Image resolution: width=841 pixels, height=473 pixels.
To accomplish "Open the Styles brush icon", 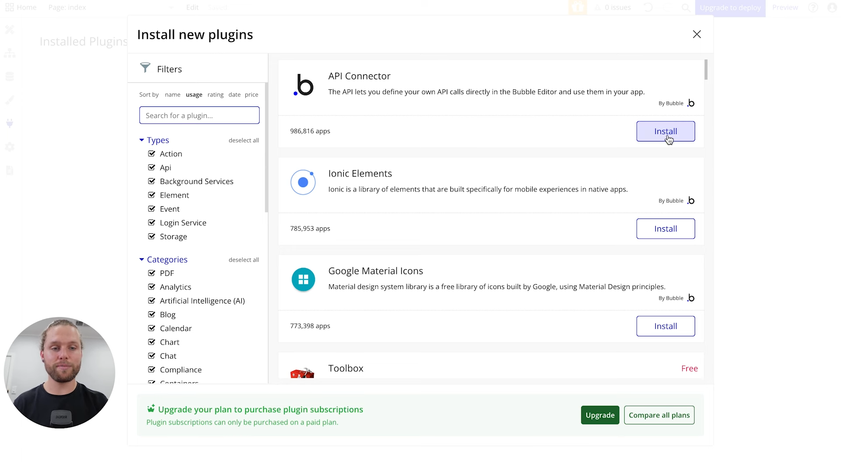I will point(10,99).
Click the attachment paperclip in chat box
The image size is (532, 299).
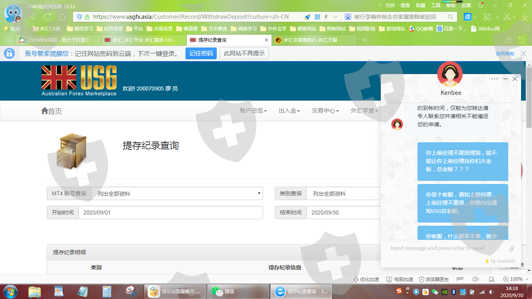coord(512,248)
######
• What you should do
Rewrite the rows from the line holding "Click the attachment paperclip in chat box" through the end of the rows, inclusive, with "chat box" replaced by "message field" and nothing else changed. Omit the pictures from your answer.

• Exercise response
Click the attachment paperclip in message field
The image size is (532, 299).
coord(512,248)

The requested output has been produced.